----- STORED DATA
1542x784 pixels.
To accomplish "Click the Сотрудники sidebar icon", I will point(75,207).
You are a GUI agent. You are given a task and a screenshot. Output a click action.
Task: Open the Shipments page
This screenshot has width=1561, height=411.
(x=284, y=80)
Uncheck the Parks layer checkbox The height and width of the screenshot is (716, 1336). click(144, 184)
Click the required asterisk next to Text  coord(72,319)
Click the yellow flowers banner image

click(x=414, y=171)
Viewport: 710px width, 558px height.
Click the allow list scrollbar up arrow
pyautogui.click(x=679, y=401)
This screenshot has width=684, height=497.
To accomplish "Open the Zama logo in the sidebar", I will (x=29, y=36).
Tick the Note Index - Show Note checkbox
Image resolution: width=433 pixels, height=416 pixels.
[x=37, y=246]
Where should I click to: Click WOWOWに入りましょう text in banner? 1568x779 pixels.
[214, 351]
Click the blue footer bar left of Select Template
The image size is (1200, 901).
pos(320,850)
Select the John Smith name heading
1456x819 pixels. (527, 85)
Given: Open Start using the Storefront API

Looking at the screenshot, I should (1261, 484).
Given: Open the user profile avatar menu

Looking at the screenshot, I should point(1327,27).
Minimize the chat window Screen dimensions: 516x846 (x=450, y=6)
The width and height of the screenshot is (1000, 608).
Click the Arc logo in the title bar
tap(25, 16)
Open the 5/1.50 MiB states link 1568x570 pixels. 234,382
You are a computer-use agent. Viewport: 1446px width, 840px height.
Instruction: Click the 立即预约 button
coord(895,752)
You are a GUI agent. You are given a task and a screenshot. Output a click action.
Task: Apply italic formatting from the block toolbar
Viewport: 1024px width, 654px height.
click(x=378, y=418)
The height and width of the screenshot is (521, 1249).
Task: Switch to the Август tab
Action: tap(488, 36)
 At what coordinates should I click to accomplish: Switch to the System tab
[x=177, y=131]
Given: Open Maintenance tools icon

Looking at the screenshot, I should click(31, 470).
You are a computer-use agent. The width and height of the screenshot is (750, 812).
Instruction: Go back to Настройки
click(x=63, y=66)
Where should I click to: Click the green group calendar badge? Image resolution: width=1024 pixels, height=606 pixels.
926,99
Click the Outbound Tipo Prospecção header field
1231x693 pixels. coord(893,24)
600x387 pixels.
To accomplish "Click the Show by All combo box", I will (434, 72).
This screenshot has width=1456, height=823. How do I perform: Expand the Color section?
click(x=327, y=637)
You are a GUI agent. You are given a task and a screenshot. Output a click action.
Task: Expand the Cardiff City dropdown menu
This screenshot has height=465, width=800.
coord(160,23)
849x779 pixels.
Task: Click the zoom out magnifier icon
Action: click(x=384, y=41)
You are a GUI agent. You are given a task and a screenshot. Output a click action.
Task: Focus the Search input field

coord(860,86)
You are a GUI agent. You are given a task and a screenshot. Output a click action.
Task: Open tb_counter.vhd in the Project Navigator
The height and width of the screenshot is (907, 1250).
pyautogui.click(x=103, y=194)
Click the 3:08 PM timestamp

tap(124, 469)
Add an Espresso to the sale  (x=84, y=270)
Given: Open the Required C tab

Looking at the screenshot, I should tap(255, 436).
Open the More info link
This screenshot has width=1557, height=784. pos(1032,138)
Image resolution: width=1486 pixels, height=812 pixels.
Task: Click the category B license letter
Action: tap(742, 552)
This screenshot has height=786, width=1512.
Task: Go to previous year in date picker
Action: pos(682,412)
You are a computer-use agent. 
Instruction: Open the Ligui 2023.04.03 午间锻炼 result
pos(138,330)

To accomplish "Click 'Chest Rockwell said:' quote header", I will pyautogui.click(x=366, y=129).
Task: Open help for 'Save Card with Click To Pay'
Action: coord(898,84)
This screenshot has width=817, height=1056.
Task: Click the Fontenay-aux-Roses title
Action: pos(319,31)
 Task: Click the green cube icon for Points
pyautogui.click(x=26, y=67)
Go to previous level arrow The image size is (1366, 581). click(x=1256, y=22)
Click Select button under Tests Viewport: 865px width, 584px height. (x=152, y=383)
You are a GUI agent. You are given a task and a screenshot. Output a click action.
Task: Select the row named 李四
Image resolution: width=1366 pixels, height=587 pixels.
----------
Your task is to repeat each of the records above exactly.

1542x784 pixels.
To accomplish "Click the Сотрудники sidebar icon", I will point(75,207).
You are a GUI agent. You are given a task and a screenshot. Output a click action.
Task: Open the Shipments page
This screenshot has width=1561, height=411.
(x=284, y=80)
Uncheck the Parks layer checkbox The height and width of the screenshot is (716, 1336). click(144, 184)
Click the required asterisk next to Text  coord(72,319)
Click the yellow flowers banner image

click(x=414, y=171)
Viewport: 710px width, 558px height.
Click the allow list scrollbar up arrow
pyautogui.click(x=679, y=401)
This screenshot has width=684, height=497.
To accomplish "Open the Zama logo in the sidebar", I will (x=29, y=36).
Tick the Note Index - Show Note checkbox
Image resolution: width=433 pixels, height=416 pixels.
[x=37, y=246]
Where should I click to: Click WOWOWに入りましょう text in banner? 1568x779 pixels.
[214, 351]
Click the blue footer bar left of Select Template
The image size is (1200, 901).
pos(320,850)
Select the John Smith name heading
1456x819 pixels. (527, 85)
Given: Open Start using the Storefront API

Looking at the screenshot, I should (1261, 484).
Given: Open the user profile avatar menu

Looking at the screenshot, I should point(1327,27).
Minimize the chat window Screen dimensions: 516x846 (x=450, y=6)
The width and height of the screenshot is (1000, 608).
Click the Arc logo in the title bar
tap(25, 16)
Open the 5/1.50 MiB states link 1568x570 pixels. 234,382
You are a computer-use agent. Viewport: 1446px width, 840px height.
Instruction: Click the 立即预约 button
coord(895,752)
You are a GUI agent. You are given a task and a screenshot. Output a click action.
Task: Apply italic formatting from the block toolbar
Viewport: 1024px width, 654px height.
click(x=378, y=418)
The height and width of the screenshot is (521, 1249).
Task: Switch to the Август tab
Action: tap(488, 36)
 At what coordinates should I click to accomplish: Switch to the System tab
[x=177, y=131]
Given: Open Maintenance tools icon

Looking at the screenshot, I should click(31, 470).
You are a computer-use agent. The width and height of the screenshot is (750, 812).
Instruction: Go back to Настройки
click(x=63, y=66)
Where should I click to: Click the green group calendar badge? Image resolution: width=1024 pixels, height=606 pixels.
926,99
Click the Outbound Tipo Prospecção header field
1231x693 pixels. coord(893,24)
600x387 pixels.
To accomplish "Click the Show by All combo box", I will (434, 72).
This screenshot has width=1456, height=823. How do I perform: Expand the Color section?
click(x=327, y=637)
You are a GUI agent. You are given a task and a screenshot. Output a click action.
Task: Expand the Cardiff City dropdown menu
This screenshot has height=465, width=800.
coord(160,23)
849x779 pixels.
Task: Click the zoom out magnifier icon
Action: click(x=384, y=41)
You are a GUI agent. You are given a task and a screenshot. Output a click action.
Task: Focus the Search input field

coord(860,86)
You are a GUI agent. You are given a task and a screenshot. Output a click action.
Task: Open tb_counter.vhd in the Project Navigator
The height and width of the screenshot is (907, 1250).
pyautogui.click(x=103, y=194)
Click the 3:08 PM timestamp

tap(124, 469)
Add an Espresso to the sale  (x=84, y=270)
Given: Open the Required C tab

Looking at the screenshot, I should tap(255, 436).
Open the More info link
This screenshot has width=1557, height=784. pos(1032,138)
Image resolution: width=1486 pixels, height=812 pixels.
Task: Click the category B license letter
Action: tap(742, 552)
This screenshot has height=786, width=1512.
Task: Go to previous year in date picker
Action: pos(682,412)
You are a computer-use agent. 
Instruction: Open the Ligui 2023.04.03 午间锻炼 result
pos(138,330)

To accomplish "Click 'Chest Rockwell said:' quote header", I will pyautogui.click(x=366, y=129).
Task: Open help for 'Save Card with Click To Pay'
Action: coord(898,84)
This screenshot has width=817, height=1056.
Task: Click the Fontenay-aux-Roses title
Action: pos(319,31)
 Task: Click the green cube icon for Points
pyautogui.click(x=26, y=67)
Go to previous level arrow The image size is (1366, 581). click(x=1256, y=22)
Click Select button under Tests Viewport: 865px width, 584px height. (x=152, y=383)
You are a GUI agent. You are given a task and a screenshot. Output a click action.
Task: Select the row named 李四
Image resolution: width=1366 pixels, height=587 pixels.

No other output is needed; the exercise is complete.